Vítor Emanuel Vieira Martins (born 1 June 1985) is a Portuguese football manager in charge of Liga Portugal 2 club Chaves. He had his first job as a senior head coach with Leixões in 2022, and has also led Académico, Feirense and Torreense in the second division.

==Career==
===Early career===
Born in Porto, Martins began his career as a scout and analyst at FC Porto, before moving to G.D. Chaves as assistant to former Porto manager Luís Castro in 2017. He then followed his mentor in the same role at Vitória de Guimarães, and worked under the same capacity with Rui Barros at FC Porto B. On 27 September 2020, he was sent off for the latter in a 2–1 loss at F.C. Penafiel for taking an aggressive tone with the fourth official, and was fined €1,785.

===Leixões and Académico===
In 2021–22, Martins was the manager of Leixões S.C. under-23 team, before being appointed in charge of the first team at its conclusion. His debut on 8 August 2022 on the first day of the Liga Portugal 2 season was a goalless draw away to Penafiel, with his team having played over half the match after the sending-off of Evrard Zag; they went unbeaten for the first four games and kept three clean sheets.

Having finished one place above the relegation play-offs with the team from Matosinhos, Martins left on 20 June 2023 for fellow second-tier club Académico de Viseu F.C. on a two-year deal. He left by mutual consent on 23 October, having been eliminated from the Taça de Portugal and Taça da Liga, while having seven points from as many games in the league, being in 13th place.

===Feirense===
On 7 July 2024, Martins was appointed at C.D. Feirense, replacing Lito Vidigal who had kept the team up in a relegation playoff. The following 15 February, he conducted an interview after being sent off in a 2–1 win at F.C. Paços de Ferreira, for which his club were fined €3,570 and he was fined €357; subsequent proceedings into the game resulted in his 113-day suspension and €1,100 fine.

Having kept the team from Santa Maria da Feira in contention for the promotion playoffs, Martins was offered a new contract in April 2025, but he rejected it.
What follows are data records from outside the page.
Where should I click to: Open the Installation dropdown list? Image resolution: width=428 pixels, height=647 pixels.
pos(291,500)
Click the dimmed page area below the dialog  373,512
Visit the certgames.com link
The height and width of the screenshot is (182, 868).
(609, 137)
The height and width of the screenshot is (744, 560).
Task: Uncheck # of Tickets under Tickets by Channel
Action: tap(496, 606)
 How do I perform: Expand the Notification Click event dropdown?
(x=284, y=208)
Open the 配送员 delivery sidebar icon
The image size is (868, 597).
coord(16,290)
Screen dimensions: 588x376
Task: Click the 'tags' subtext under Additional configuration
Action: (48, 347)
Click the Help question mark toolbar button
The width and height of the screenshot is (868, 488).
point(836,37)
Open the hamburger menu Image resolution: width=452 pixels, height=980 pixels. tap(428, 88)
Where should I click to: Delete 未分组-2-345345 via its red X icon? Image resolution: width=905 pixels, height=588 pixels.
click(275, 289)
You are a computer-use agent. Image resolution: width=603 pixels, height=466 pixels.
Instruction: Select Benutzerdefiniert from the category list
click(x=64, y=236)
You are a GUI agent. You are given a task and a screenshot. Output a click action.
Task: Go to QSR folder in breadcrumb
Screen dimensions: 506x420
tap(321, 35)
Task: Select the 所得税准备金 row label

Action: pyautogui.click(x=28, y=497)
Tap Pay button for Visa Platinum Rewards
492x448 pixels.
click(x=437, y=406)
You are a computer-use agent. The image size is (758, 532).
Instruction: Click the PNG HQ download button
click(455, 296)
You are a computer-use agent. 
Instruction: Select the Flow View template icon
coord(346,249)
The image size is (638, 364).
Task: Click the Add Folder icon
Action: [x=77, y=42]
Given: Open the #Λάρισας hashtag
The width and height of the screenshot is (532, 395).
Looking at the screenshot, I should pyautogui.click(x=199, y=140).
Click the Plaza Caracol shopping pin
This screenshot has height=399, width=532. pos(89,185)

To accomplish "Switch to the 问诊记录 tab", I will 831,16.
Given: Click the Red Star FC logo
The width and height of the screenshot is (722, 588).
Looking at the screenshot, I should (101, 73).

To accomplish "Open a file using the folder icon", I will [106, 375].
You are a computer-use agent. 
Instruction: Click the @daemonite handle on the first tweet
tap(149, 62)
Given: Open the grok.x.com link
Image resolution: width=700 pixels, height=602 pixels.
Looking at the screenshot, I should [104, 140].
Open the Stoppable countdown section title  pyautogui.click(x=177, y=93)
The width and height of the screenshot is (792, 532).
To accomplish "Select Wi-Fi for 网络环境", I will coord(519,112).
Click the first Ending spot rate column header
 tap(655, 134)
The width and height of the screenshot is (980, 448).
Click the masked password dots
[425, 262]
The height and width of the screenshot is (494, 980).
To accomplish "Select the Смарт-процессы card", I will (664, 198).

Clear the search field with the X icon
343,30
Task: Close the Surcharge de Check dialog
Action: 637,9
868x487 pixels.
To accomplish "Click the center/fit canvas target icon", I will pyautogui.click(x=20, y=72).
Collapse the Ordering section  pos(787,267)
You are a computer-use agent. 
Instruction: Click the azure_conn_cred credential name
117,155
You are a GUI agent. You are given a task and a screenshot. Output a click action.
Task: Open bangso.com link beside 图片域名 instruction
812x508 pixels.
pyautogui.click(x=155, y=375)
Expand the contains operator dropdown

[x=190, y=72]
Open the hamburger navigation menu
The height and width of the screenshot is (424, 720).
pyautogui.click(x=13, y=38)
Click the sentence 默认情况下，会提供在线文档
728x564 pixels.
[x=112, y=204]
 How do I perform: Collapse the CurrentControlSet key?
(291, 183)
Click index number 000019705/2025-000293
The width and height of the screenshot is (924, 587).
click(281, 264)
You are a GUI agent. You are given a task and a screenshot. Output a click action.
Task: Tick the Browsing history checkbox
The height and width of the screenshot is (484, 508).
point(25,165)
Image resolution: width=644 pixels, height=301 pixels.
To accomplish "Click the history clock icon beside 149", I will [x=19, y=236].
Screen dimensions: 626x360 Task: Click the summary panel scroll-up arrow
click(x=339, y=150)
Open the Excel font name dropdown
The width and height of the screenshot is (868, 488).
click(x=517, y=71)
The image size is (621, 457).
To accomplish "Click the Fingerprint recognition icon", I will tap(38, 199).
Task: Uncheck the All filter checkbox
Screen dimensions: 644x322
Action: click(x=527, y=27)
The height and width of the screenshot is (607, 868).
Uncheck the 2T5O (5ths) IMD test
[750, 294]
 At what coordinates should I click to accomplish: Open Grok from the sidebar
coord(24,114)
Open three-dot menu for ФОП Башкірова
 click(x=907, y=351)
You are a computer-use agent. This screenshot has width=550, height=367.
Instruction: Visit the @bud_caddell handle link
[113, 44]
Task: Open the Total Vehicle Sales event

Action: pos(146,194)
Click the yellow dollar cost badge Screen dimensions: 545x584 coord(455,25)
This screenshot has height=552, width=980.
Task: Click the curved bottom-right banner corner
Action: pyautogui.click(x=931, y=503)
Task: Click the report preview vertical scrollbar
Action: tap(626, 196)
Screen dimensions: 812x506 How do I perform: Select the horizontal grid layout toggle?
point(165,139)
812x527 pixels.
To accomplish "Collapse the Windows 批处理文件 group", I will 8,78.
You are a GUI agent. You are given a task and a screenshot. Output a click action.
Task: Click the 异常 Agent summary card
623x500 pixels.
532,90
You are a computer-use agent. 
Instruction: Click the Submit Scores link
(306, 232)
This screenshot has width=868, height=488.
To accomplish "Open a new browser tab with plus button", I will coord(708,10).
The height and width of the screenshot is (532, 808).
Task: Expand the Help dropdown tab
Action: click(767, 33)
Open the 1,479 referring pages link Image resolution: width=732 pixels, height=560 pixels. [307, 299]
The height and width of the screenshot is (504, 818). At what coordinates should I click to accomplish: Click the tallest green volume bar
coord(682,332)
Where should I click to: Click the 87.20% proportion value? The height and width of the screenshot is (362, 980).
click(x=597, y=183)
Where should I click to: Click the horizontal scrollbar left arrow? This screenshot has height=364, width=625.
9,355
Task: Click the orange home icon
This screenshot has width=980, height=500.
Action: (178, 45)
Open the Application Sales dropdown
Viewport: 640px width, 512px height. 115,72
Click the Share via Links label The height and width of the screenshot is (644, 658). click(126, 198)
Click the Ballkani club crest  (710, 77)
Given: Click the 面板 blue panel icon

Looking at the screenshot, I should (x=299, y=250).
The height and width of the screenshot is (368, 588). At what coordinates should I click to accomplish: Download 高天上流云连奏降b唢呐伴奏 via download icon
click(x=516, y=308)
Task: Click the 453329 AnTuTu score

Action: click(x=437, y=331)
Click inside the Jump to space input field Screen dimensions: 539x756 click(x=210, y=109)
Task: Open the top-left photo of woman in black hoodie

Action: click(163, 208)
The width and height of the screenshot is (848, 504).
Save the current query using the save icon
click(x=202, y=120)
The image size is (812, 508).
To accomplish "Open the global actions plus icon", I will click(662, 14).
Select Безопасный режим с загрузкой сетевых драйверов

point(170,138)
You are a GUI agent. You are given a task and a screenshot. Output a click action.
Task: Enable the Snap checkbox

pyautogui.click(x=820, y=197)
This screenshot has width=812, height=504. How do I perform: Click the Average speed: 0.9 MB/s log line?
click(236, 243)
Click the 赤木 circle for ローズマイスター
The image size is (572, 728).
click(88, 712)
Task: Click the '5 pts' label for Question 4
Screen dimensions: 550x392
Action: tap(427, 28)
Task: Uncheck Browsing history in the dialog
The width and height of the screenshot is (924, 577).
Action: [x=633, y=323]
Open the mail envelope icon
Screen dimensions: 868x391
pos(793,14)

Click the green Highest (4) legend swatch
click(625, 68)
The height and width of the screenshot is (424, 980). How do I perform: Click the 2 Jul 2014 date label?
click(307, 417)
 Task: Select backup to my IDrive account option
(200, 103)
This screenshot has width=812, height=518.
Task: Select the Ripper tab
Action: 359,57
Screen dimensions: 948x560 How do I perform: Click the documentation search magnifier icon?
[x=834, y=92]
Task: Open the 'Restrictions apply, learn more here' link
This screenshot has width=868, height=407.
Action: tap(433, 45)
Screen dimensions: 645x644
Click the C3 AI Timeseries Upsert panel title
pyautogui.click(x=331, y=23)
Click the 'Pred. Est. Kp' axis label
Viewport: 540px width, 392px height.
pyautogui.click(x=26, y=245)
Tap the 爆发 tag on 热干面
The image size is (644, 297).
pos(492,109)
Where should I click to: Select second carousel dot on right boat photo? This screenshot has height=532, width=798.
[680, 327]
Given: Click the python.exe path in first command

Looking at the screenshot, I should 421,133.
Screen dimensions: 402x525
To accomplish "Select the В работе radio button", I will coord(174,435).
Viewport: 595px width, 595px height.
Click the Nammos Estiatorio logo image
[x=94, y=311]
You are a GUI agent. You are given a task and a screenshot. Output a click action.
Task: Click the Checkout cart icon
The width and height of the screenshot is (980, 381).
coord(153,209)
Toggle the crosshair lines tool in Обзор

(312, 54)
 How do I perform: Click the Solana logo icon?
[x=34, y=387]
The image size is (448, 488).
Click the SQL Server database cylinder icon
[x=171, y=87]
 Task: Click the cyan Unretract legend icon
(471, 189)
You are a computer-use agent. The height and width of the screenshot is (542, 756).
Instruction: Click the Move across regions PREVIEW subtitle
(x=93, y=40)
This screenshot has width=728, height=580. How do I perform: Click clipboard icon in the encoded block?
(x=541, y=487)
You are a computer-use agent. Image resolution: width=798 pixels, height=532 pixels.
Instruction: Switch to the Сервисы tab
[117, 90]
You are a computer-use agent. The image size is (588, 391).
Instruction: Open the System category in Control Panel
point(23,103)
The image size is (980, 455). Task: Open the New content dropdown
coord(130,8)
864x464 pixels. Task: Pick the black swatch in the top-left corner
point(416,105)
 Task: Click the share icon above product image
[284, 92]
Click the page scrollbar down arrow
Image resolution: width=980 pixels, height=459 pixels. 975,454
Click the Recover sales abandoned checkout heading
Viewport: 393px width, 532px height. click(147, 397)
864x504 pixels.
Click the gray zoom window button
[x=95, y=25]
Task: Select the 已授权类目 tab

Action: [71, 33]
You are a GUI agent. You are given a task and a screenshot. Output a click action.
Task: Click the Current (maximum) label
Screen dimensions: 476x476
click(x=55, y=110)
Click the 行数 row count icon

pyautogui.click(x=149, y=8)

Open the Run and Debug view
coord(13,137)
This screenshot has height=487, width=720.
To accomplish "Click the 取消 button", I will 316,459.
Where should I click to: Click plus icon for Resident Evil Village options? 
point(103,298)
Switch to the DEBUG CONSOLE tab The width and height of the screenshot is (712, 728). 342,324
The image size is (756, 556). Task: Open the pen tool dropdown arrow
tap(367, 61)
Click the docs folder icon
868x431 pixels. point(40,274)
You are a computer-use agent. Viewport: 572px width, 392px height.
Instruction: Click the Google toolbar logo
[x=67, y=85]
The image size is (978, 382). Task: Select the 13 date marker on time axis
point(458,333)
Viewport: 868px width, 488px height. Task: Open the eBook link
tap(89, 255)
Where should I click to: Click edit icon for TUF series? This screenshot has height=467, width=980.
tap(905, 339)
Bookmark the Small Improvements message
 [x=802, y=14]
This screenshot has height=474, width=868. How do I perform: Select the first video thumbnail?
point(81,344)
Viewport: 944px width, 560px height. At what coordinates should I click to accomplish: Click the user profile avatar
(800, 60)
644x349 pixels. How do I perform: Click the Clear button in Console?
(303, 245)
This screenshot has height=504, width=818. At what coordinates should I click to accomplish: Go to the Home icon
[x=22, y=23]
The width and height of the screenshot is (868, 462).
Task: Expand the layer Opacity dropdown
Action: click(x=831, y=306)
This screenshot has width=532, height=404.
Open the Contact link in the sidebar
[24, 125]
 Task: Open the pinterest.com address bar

Having spent most of the season in the top half of the table, the team finished in 8th.

===Torreense===
On 20 May 2025, Martins confirmed his fourth consecutive season with a different second-division side, joining S.C.U. Torreense who had finished 5th under Tiago Fernandes. On 1 January 2026, with the team in 9th, he was sacked and replaced by Luís Tralhão. Martins took the team to the quarter-finals of the Taça de Portugal, and played down his influence on their cup final victory under his successor.

===Chaves===
On 9 February 2026, Martins returned to Chaves, replacing Filipe Martins.

==Personal life==
In May 2019, Martins married Joana Pinto da Costa, daughter of long-serving FC Porto president Jorge Nuno Pinto da Costa.